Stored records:

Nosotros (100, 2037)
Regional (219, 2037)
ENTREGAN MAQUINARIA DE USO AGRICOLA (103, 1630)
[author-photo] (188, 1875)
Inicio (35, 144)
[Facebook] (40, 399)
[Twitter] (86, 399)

- [Problem to solve]:
In the answer, every line above should be retyped exactly.

- [Answer for the task]:
Nosotros (100, 2037)
Regional (219, 2037)
ENTREGAN MAQUINARIA DE USO AGRICOLA (103, 1630)
[author-photo] (188, 1875)
Inicio (35, 144)
[Facebook] (40, 399)
[Twitter] (86, 399)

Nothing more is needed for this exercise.